Osmanlı’nın Asakir-i Mansure-i Muhammediye Ordusu’nun yeşil gözlü devşirme paşaları, Osmanlıya kazan kaldırdı, Osmanlıyı kovdu ve kendilerine Cumhuriyeti kurdular. Enver Paşa’nın hayali, „Türk – İslam Devleti“ Cumhuriyet’in temel zihniyetini oluşturuyordu. İşin başında, Enver Paşa’nın erketesi Mustafa Kemal’in olması da İngilizlerin oyunu idi. Bu işin ideolojik belgesi de 1924 anayasasıdır. 93 yıldır Atatürkçüler bunun mücadelesini veriyorlar.
27 Mayıs 1960 Darbesi ile İnönü – Gürsel Cuntası yönetime el koydu ve yeni bir süreç başladı. Yaptıkları ilk iş, rejimin gevşeyen vidalarını sıkıştırdılar. Buna ikinci Cumhuriyet dönemi de diyebiliriz. Yeni Anayasa’da Diyanet İşleri görevlileri, devlet memuru sayıldı ve maaşlarını bütçeden almaya başladılar. Hanefi mezhebinin dışında bütün mezhepler ve inaçlar yok sayıldı. İslamlaştırmanın yanısıra bütün Kürd köylerine Türkçe eğitimli okullar yapılarak, Türkleştirme de hızlandırıldı.
Darbecilerin ilk icraatlerindan biri de Urfa mezarlığındaki Said-i Kürd-i hazretlerinin 68 günlük yarı çürümüş cenazesini darbe gecesi mezarından çıkarıp çalmak oldu ve cenaze hala kayıp. İkinci icraatleri Şule hanım adında bir bayana, İslami konferanslar düzenlemek oldu. Yine Urfa’da bir gün Şule hanım sahnede, siyah çarşafını yırtıp atarak başına bir mendil bağladı ve işte Müslüman Türk kadının örtüsü budur dedi. Daha sonra basın bu Şule hanımın MİT ajanı olduğunu yazdı. Şule hanımın mendil modası, günümüzde Müslüman Türk kadının, örtünme modası oldu. Çünkü Atatürkçüler böyle istediği için de fetva, Devletin Din İşleri memurundan.
Bu arada CHP Genel Sekreteri Kasım Gülek Fettullah Gülen hocaefendiyi buldu ve işlemeye başladı. Kasım Gülek kısa zamanda Gülen hocaefendi görüntüsü altında, „NUR“ tarikatını faaliyete geçirdi. Tarikat Türkiye genelinde hızla yayıldı. Devletin diğer tarikatları da NUR tarikatının emir ve komutasında, çalışmalarını sürdürdüler.

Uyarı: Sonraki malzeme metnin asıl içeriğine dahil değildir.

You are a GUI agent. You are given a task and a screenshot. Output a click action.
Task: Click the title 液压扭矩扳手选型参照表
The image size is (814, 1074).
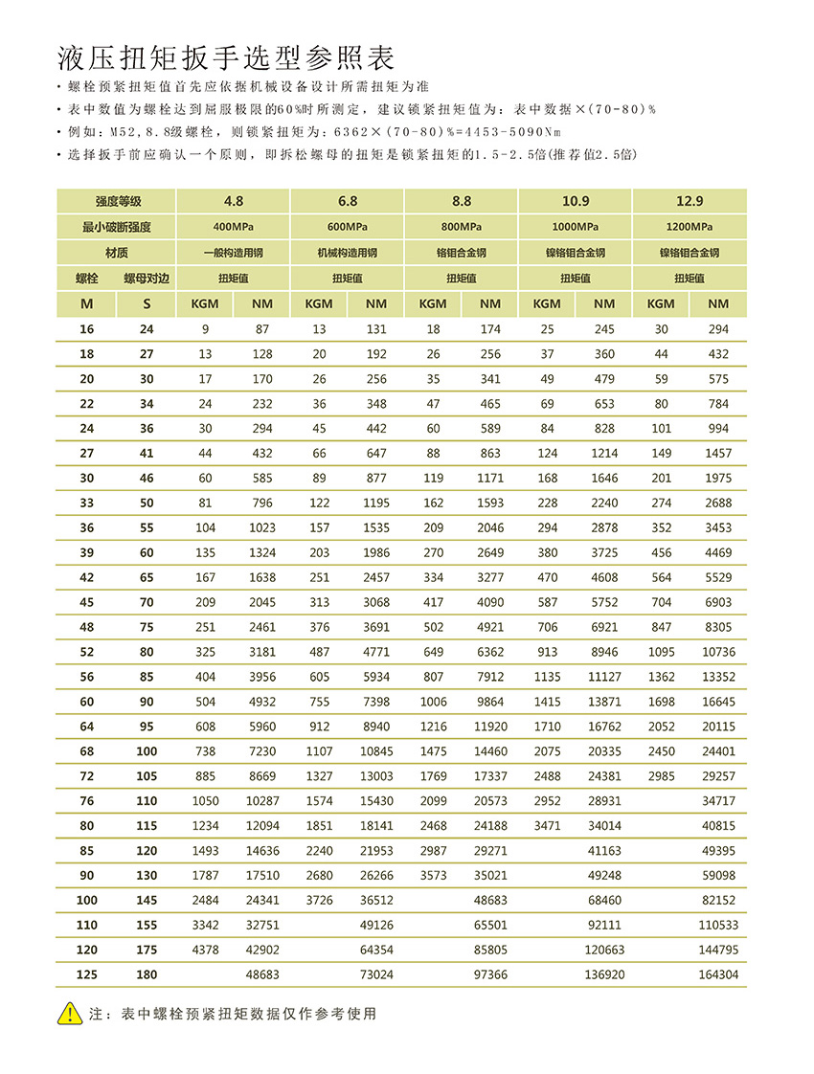pyautogui.click(x=226, y=58)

12 Eylül Kenan Evren cuntası da Atatürkçülerin çalışmalarını iyice hızlandırdı ve NUR tarikatını İslam yönetim toplumu manivelasına dönüştürdü. Bir taraftan devleti yönetecek kadrolar yetiştirirken, diğer taraftan da İslami misyonerler yetiştiriyorlardı. Bunun için başta İslam ülkeleri olmak üzere, bütün dünyada okullar açıldı. Devlet desteği ile bu okullar için „Türkçe Olimpiyatları“ düzenlenmeye başlandı. Okulların açılış törenlerinde, devlet büyükleri hazır bulundu.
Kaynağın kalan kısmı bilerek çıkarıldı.